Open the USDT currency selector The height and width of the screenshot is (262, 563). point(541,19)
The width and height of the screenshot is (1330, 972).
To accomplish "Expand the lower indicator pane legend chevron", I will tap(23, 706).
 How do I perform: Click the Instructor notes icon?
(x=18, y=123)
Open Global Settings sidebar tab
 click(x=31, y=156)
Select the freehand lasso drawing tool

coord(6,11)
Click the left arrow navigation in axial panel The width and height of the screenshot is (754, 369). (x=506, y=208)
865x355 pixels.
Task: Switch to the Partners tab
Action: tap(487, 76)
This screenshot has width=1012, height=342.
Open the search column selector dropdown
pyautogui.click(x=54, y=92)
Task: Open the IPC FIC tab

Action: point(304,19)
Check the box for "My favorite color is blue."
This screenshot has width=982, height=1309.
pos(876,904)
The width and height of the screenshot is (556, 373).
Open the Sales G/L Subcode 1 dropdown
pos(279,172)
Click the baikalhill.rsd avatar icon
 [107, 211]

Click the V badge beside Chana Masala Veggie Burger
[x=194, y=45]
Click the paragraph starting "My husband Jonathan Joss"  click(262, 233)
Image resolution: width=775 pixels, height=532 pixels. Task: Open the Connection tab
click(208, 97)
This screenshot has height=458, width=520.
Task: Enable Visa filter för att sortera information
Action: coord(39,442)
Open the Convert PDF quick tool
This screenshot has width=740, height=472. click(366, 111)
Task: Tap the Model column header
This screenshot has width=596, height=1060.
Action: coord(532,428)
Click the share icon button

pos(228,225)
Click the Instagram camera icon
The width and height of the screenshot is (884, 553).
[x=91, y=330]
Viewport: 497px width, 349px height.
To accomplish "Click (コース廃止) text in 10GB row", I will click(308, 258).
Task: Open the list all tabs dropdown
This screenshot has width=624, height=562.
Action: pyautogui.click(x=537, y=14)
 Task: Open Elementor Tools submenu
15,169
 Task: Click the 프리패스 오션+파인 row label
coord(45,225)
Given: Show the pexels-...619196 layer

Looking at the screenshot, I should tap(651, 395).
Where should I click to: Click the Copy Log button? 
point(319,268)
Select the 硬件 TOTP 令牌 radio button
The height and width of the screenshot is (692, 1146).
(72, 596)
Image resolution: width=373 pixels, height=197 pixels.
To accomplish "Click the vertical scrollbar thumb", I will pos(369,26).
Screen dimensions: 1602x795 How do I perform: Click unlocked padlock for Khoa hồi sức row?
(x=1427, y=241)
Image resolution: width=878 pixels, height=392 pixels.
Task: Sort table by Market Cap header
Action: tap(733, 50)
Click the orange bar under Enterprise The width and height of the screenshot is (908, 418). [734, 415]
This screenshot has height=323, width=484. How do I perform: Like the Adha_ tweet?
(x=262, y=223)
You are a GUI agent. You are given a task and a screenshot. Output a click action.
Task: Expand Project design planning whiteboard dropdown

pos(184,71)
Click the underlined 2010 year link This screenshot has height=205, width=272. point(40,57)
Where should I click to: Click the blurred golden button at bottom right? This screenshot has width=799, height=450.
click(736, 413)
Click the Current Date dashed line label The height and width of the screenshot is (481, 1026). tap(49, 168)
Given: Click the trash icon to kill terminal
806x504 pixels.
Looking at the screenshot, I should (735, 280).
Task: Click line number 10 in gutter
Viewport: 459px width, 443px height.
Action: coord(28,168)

- - - - - - -

Each entry, exactly as written, should be set down once more.

Open the USDT currency selector The height and width of the screenshot is (262, 563). point(541,19)
The width and height of the screenshot is (1330, 972).
To accomplish "Expand the lower indicator pane legend chevron", I will tap(23, 706).
 How do I perform: Click the Instructor notes icon?
(x=18, y=123)
Open Global Settings sidebar tab
 click(x=31, y=156)
Select the freehand lasso drawing tool

coord(6,11)
Click the left arrow navigation in axial panel The width and height of the screenshot is (754, 369). (x=506, y=208)
865x355 pixels.
Task: Switch to the Partners tab
Action: tap(487, 76)
This screenshot has width=1012, height=342.
Open the search column selector dropdown
pyautogui.click(x=54, y=92)
Task: Open the IPC FIC tab

Action: point(304,19)
Check the box for "My favorite color is blue."
This screenshot has width=982, height=1309.
pos(876,904)
The width and height of the screenshot is (556, 373).
Open the Sales G/L Subcode 1 dropdown
pos(279,172)
Click the baikalhill.rsd avatar icon
 [107, 211]

Click the V badge beside Chana Masala Veggie Burger
[x=194, y=45]
Click the paragraph starting "My husband Jonathan Joss"  click(262, 233)
Image resolution: width=775 pixels, height=532 pixels. Task: Open the Connection tab
click(208, 97)
This screenshot has height=458, width=520.
Task: Enable Visa filter för att sortera information
Action: coord(39,442)
Open the Convert PDF quick tool
This screenshot has width=740, height=472. click(366, 111)
Task: Tap the Model column header
This screenshot has width=596, height=1060.
Action: coord(532,428)
Click the share icon button

pos(228,225)
Click the Instagram camera icon
The width and height of the screenshot is (884, 553).
[x=91, y=330]
Viewport: 497px width, 349px height.
To accomplish "Click (コース廃止) text in 10GB row", I will click(308, 258).
Task: Open the list all tabs dropdown
This screenshot has width=624, height=562.
Action: pyautogui.click(x=537, y=14)
 Task: Open Elementor Tools submenu
15,169
 Task: Click the 프리패스 오션+파인 row label
coord(45,225)
Given: Show the pexels-...619196 layer

Looking at the screenshot, I should tap(651, 395).
Where should I click to: Click the Copy Log button? 
point(319,268)
Select the 硬件 TOTP 令牌 radio button
The height and width of the screenshot is (692, 1146).
(72, 596)
Image resolution: width=373 pixels, height=197 pixels.
To accomplish "Click the vertical scrollbar thumb", I will pos(369,26).
Screen dimensions: 1602x795 How do I perform: Click unlocked padlock for Khoa hồi sức row?
(x=1427, y=241)
Image resolution: width=878 pixels, height=392 pixels.
Task: Sort table by Market Cap header
Action: tap(733, 50)
Click the orange bar under Enterprise The width and height of the screenshot is (908, 418). [734, 415]
This screenshot has height=323, width=484. How do I perform: Like the Adha_ tweet?
(x=262, y=223)
You are a GUI agent. You are given a task and a screenshot. Output a click action.
Task: Expand Project design planning whiteboard dropdown

pos(184,71)
Click the underlined 2010 year link This screenshot has height=205, width=272. point(40,57)
Where should I click to: Click the blurred golden button at bottom right? This screenshot has width=799, height=450.
click(736, 413)
Click the Current Date dashed line label The height and width of the screenshot is (481, 1026). tap(49, 168)
Given: Click the trash icon to kill terminal
806x504 pixels.
Looking at the screenshot, I should (735, 280).
Task: Click line number 10 in gutter
Viewport: 459px width, 443px height.
Action: coord(28,168)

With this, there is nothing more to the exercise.